The software vendor pointed out several times, that his application architecture supports a great independence of the PLC from the HMI. In contrast to other solutions of competitors the HMI needs no longer to be present after a processing order had been started. All the processing and management is done by the PLC. If the HMI hangs or is unavailable for some time the PLC manages everything nicely and safely. This looks appealing and everybody likes it. However, when we started working on the user requirements for the reporting aspects we dug deeper into the mechanisms of handling the deviation messages. As these are critical from a validation point of view we needed to understand in detail how things worked. This digging revealed that the alarm messages were solely handled by the alarm system and not covered by the rack file. So, deviations are detected by PLC, communicated to the HMI and then kind of forgotten (for the PLC). But what happens if the HMI is out of operation when a deviation occurs? It turned out that deviations could be lost under certain (rare) circumstances if the HMI is unavailable for some time. With a PC and Windows as operating system there is always a chance that this happens. The solution to this problem finally was the introduction of a heartbeat signal send out by the HMI and received by the PLC. A heartbeat failure then causes corrective measures in the PLC. One of the unwanted side effects is that the PLC is no longer independent from the HMI. But we now are sure that deviations will not be lost.

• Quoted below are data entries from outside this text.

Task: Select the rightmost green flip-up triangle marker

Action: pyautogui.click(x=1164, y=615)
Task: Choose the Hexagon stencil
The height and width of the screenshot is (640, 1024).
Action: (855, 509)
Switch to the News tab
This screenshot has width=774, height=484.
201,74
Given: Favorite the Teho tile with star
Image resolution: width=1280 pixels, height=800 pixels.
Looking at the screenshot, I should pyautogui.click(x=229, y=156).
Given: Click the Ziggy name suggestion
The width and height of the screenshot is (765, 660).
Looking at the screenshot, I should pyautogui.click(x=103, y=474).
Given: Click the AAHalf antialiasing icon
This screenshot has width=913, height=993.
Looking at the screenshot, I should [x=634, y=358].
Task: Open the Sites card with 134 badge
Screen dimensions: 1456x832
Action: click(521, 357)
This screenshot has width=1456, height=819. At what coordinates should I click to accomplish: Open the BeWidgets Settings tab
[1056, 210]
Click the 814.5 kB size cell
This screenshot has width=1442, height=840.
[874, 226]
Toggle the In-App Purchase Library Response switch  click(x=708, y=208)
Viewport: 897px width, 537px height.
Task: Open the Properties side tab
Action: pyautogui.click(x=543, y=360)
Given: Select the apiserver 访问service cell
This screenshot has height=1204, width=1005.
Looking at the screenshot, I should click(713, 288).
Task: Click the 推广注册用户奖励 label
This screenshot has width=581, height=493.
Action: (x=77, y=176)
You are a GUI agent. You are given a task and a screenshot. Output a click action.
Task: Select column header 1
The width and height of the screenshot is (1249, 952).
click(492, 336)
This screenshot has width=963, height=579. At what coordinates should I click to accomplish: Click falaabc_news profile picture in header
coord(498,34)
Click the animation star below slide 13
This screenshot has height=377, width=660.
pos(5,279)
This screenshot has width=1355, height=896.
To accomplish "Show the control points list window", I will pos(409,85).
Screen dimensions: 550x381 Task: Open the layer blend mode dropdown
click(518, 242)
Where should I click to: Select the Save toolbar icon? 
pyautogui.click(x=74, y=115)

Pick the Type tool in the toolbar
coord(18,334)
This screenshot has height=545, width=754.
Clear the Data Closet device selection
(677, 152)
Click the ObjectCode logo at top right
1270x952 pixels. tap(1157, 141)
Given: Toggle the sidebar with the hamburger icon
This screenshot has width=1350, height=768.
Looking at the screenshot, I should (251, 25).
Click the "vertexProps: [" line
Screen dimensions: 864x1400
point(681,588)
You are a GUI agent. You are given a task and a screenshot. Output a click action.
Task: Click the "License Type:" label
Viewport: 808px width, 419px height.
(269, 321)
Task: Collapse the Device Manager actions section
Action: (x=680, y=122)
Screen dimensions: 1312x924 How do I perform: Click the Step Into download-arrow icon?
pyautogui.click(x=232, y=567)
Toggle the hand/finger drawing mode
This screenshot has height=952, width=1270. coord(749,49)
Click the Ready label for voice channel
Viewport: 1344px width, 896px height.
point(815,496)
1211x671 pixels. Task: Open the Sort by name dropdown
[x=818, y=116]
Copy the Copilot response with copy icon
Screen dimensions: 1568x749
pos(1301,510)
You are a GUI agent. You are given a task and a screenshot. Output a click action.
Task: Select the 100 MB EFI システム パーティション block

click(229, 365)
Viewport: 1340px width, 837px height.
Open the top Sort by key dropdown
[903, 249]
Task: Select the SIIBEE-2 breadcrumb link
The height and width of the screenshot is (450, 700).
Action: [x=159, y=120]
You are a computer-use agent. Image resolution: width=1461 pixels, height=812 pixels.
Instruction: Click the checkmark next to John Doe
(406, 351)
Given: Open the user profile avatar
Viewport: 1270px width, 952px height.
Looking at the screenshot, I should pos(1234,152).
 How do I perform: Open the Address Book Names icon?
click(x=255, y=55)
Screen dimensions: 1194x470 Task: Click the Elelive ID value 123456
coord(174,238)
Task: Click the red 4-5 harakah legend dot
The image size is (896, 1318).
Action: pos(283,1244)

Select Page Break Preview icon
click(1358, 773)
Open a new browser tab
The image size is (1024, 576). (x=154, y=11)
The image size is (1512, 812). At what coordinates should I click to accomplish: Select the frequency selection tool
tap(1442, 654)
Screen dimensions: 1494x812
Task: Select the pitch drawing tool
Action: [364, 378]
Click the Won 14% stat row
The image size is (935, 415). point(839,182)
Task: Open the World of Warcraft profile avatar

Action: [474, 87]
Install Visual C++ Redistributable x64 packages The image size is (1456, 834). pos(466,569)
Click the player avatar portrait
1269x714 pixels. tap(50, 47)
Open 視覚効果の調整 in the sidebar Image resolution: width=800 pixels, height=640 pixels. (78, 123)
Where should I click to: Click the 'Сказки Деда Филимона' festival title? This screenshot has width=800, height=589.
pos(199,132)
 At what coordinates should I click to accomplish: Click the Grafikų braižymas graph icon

Another tricky detail is the fact, that the PC has its time and the PLC also has its time. Both systems run their own hardware clock. As clocks in the real world they bear the risk of running out of sync. This is no problem in principle. However, for the alarm messages this turned out to be a potential problem. The reason simply being the fact that alarm situations are communicated from the PLC to the HMI via data structures and single bits being set and cleared following a well-thought scheme. What was not that well-thought is the assumption that both clocks are sufficiently in sync. Therefore the timestamps for the deviations are not communicated “by design”. For the HMI the deviation happens at the time, when the HMI recognized the bit being set by the PLC. So, on top of the heartbeat mechanism a regular and narrow synchronization of both clocks is now enforced.
When we started testing the application in respect to human error we found that many situations were not covered. In the beginning the software vendor asked the question “Why should an operator do this?”. Of course operators don’t make mistakes deliberately. But as we all they’re humans and we humans have a clear tendency to fail. With a fully automated system most of such erroneous situations simply don’t happen. The robot executes usually all orders literally. Humans fortunately don’t. Very often this prevents damage. But sometimes it causes difficulties. This is why developers of software must take human error into account. And this makes the software for human use much more complicated than software for machines.
Without deep diving, much of this had not been detected and had not been corrected.
As it turns out CSV can significantly drive improvement. Deep diving can be difficult but one learns a lot. And this often is great fun!